I want to calculate the inverse mask for an unsigned char

Question

I would like to calculate an inverse mask for an unsigned char.meaning if the original mask 0xc0 the the inverse mask should be 0x3f.that is to say all the bits should be flipped or inverted.I have tried the below but doesn't seem to be working.

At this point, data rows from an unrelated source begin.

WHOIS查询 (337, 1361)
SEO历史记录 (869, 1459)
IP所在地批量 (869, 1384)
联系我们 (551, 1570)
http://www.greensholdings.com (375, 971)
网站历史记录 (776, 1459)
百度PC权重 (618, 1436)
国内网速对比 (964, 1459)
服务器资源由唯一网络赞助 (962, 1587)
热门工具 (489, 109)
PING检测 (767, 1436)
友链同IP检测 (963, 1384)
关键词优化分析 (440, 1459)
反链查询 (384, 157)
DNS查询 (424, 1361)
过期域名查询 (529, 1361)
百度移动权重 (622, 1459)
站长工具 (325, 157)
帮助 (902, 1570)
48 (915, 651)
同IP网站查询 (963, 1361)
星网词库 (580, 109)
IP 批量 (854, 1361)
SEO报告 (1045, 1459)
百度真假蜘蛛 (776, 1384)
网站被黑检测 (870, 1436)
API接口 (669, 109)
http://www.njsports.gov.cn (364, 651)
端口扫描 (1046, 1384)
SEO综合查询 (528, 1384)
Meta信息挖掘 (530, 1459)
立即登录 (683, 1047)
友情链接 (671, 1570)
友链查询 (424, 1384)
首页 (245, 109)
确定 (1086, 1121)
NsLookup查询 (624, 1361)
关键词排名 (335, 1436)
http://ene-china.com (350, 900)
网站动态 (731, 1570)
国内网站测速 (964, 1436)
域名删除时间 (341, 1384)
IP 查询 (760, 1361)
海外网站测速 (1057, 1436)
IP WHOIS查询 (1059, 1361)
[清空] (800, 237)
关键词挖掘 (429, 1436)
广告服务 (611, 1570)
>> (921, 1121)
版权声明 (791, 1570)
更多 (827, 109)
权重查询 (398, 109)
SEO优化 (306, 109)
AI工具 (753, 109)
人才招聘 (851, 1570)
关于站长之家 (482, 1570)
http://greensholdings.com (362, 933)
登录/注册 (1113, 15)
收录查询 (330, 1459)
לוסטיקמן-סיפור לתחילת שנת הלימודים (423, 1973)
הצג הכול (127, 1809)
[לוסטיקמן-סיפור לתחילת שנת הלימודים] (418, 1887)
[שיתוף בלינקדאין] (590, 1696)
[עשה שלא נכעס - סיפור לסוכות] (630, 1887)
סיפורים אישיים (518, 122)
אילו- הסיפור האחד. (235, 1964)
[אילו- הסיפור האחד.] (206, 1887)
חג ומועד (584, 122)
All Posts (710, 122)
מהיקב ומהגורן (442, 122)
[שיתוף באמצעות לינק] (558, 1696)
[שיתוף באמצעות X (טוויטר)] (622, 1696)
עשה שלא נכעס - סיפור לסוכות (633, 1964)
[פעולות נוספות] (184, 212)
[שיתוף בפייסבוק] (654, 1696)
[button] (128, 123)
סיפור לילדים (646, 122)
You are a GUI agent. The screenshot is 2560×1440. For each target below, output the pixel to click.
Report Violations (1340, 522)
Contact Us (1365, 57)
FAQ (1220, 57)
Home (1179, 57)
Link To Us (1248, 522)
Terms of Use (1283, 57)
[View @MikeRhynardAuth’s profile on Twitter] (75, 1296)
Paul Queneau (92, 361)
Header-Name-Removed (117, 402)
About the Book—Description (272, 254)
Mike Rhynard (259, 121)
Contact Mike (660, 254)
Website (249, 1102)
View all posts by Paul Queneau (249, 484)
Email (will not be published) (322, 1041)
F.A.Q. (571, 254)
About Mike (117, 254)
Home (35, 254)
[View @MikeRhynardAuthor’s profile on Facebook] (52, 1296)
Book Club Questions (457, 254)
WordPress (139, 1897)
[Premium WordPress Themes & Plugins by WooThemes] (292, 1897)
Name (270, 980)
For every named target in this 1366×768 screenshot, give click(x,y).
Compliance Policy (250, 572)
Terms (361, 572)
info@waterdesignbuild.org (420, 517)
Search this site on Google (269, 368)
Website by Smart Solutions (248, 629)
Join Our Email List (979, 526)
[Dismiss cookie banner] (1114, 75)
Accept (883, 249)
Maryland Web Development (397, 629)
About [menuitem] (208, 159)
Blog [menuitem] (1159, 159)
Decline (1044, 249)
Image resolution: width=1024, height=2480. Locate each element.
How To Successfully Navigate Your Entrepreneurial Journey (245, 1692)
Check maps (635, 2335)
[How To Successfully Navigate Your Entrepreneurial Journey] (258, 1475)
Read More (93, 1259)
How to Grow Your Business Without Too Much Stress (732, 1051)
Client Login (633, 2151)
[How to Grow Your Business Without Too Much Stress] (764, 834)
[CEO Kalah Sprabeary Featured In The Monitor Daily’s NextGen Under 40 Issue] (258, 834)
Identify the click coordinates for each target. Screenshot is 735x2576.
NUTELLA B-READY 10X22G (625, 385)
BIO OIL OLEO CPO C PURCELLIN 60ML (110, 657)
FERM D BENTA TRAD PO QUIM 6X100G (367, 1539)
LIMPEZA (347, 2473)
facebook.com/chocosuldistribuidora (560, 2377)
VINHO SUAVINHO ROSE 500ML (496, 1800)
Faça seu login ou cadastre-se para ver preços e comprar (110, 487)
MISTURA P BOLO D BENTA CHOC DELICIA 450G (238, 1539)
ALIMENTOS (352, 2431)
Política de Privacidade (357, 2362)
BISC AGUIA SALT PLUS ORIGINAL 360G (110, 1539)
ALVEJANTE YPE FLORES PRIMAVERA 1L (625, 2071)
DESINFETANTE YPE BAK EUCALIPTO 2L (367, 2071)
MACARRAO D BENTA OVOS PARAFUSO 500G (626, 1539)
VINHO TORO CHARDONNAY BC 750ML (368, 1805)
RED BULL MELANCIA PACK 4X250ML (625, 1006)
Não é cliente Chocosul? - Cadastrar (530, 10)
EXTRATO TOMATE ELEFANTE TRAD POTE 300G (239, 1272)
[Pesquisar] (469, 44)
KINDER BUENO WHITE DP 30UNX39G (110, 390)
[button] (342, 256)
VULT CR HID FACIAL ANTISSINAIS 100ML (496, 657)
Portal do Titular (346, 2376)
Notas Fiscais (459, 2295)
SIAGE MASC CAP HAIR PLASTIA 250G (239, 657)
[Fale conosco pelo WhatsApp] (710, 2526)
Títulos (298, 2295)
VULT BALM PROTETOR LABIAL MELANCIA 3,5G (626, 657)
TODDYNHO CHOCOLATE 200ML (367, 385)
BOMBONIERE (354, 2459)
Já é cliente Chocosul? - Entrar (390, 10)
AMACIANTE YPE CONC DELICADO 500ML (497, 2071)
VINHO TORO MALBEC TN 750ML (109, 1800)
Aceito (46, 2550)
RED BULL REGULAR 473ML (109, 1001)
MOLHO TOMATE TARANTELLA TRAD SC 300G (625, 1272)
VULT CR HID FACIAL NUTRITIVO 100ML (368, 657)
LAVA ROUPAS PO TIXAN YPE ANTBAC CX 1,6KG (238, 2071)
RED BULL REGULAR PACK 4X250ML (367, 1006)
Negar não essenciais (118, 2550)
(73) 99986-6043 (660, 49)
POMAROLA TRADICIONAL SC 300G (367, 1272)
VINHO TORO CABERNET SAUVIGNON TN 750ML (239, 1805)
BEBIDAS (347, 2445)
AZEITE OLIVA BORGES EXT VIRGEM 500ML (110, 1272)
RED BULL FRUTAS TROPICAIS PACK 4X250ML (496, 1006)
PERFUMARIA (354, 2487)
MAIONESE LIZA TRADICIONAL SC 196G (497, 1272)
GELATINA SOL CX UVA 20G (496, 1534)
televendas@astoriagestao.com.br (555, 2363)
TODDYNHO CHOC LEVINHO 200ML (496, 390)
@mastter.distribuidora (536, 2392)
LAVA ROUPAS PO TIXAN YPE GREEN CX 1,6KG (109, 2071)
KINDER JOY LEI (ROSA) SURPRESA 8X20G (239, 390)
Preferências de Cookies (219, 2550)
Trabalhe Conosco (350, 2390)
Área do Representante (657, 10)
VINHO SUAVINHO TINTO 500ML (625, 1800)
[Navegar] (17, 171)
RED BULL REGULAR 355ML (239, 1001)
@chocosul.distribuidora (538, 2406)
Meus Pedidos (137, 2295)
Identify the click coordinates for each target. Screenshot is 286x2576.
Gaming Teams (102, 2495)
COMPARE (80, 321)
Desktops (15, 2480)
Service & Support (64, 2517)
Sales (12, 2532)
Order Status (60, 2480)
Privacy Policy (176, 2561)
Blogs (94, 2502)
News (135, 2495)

int flipBit(int x, unsigned char position)
{
  int mask = 1 << position;
  return x ^ mask;
}

int main(int argc , char* argv[])
{
        uint8_t mask = 0x03;
        uint8_t inverse_mask = 0;
        uint8_t temp = 0;
        int loop = 0;

        for (loop = 0; loop < 8 ; loop ++)
        {
                temp = flipBit(mask,loop);
                inverse_mask |= temp;
        }
        printf("mask 0x%x inv mask 0x%x \n",mask,inverse_mask);
        return 0;
}

The results I get are mask 0x3 inv mask 0xff

I cannot seem to find the bug in my code.

Answer 1

Use the ~ (bitwise-not) operator.

inverse_mask = ~mask;

Answer 2

Why can't you just do this:

uint8_t mask = 0x03;
uint8_t inverse_mask = ~mask;

Answer 3

There are many ways you can do it.

Let's say you have this binary value:

x = 01110110

As a human, we can identify it's "inverse" as:

y = 10001001

Now let us see it's properties:

• Every bit of y is the not of the corresponding bit in x
  • This operation is done in C like this: y = ~x;
  • Alternatively, we know that one bit xor 1 gives not of that bit, so y = x^0xFF;
• Sum of any bit plus its not is 1, without a carry. Therefore y+x == 0xFF
  • Therefore, y = 0xFF-x;

As to why your program doesn't work, let's follow the loop:

loop: 0
  mask:         0000 0011
  temp:         0000 0010
  inverse_mask: 0000 0010
loop: 1
  mask          0000 0011
  temp          0000 0001
  inverse_mask: 0000 0011
inverse_mask eventually: 0xFF

You could see the problem in the very first loop: you got a one in the second place of inverse_mask that you shouldn't have.

If you wanted temp to hold only the bit that was flipped, you should have written in flibBit, instead of:

return x ^ mask;

this line:

return (x & mask) ^ mask;

So that you first isolate the bit, then flip it.

I explained so you learn the error in your program, you should still use one of the methods I mentioned first.

Answer 4

This is very simple to do using XOR.

uint8_t mask = 0x03;
uint8_t inverse_mask = mask ^ 0xFF;

Answer 5

Your flipBit function should return at most one bit only for your code to work:

0x03 ^ 0x01 = 0x02
0x03 ^ 0x02 = 0x01
0x03 ^ 0x04 = 0x07
0x03 ^ 0x08 = 0x0b
0x03 ^ 0x10 = 0x13
0x03 ^ 0x20 = 0x23
0x03 ^ 0x40 = 0x43
0x03 ^ 0x80 = 0x83
0x2 ^ 0x1 ^ 0x7 ^ 0xb ^ 0x13 ^ 0x23 ^ 0x43 ^ 0x83 = 0xff

int flipBit(uint8_t x, unsigned char position)
{
  int mask = 1 << position;
  return (x & mask) ^ mask;
}